• **Görevler**:
1. Çevre bilinci üzerine alıntı metinde "Doğaya olan hassasiyetin, çevre" ifadesinden başlayıp aşağıda "gelecek, buna eminim." ifadesine kadar olan her şeyi hiç değiştirmeden yineleyin.
2. Çevre bilinci üzerine alıntı metindeki "Doğaya saygı duyan insan, tüm canlılara, insana da aynı derin saygıyı duyar." cümlesini İngilizceye çevirin.
3. Çevre bilinci üzerine alıntı metni, son cümlesinden sonra gelecek şekilde sürdürün.

• **Alıntı Metin**:
Doğaya olan hassasiyetin, çevre bilincin beni en çok etkileyen özelliklerinden biri. Bir ağacın dalını kırmadan önce durup düşünüyorsun, etrafa atılan çöpleri yerden alıp üşenmeden çöp kutusuna atıyorsun, suyu boşa harcamamaya büyük bir özen gösteriyorsun. Belki bunlar basit, küçük hareketler gibi görünür, ama büyük bir bilinç ve saygı göstergesidir. Doğaya saygı duyan insan, tüm canlılara, insana da aynı derin saygıyı duyar. Senin gibi çevreye duyarlı çocuklar büyüdüğünde, bu dünya biraz daha güzel, biraz daha yaşanılır bir yer haline gelecek, buna eminim.

• **Kayıtlı Veriler**:
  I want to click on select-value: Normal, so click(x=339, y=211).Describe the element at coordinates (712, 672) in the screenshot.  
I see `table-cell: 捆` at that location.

• **Alıştırma Sonuçları**:
1.
Doğaya olan hassasiyetin, çevre bilincin beni en çok etkileyen özelliklerinden biri. Bir ağacın dalını kırmadan önce durup düşünüyorsun, etrafa atılan çöpleri yerden alıp üşenmeden çöp kutusuna atıyorsun, suyu boşa harcamamaya büyük bir özen gösteriyorsun. Belki bunlar basit, küçük hareketler gibi görünür, ama büyük bir bilinç ve saygı göstergesidir. Doğaya saygı duyan insan, tüm canlılara, insana da aynı derin saygıyı duyar. Senin gibi çevreye duyarlı çocuklar büyüdüğünde, bu dünya biraz daha güzel, biraz daha yaşanılır bir yer haline gelecek, buna eminim.

2. A person who respects nature feels the same deep respect for all living beings, and for people as well.

3.
Ve gülümsemen… İşte o gülümseme, en karanlık, en kasvetli bir günü bile anında aydınlatabiliyor. Yüzündeki o sıcak ifade, etrafındaki herkese doğal bir huzur ve mutluluk veriyor. Bir insanın yüzü kalbinin aynasıdır derler ya, senin yüzünde o aydınlık, o saflık var. Ne zaman moralim bozulsa, ne zaman yorgun düşsem, senin gülüşünü, o içten kahkahalarını hatırlamak, bana enerji depoluyor, yetiyor da artıyor bile. Bazen sadece bir bakışın, bazen tek bir sözün bile günü tümüyle güzelleştiriyor. Oğlum, içindeki o muhteşem enerjiyi, o parlayan ışığı sakın kaybetme. Çünkü bu dünyanın en çok ihtiyacı olan şey, tam da senin gibi umut dolu, aydınlık çocuklardır.
Sorumluluk duygun yaşına göre çok güçlü ve hayranlık uyandırıcı. Yapman gereken bir şeyi unutmamaya büyük bir dikkatle çalışıyor, söz verdiğinde ise sözünü her zaman tutuyorsun. Bu güvenilir ve sorumlu halin, seni girdiğin her ortamda doğal olarak saygıdeğer bir konuma yerleştiriyor. Sana verilen bir görevi tamamladığında, yüzündeki o saf memnuniyeti görmek beni her zaman gururlandırıyor. Bu karakter özelliğin, seni hem okulda hem de hayatın ilerleyen yıllarında başarılı hem de güvenilir bir insan yapacak.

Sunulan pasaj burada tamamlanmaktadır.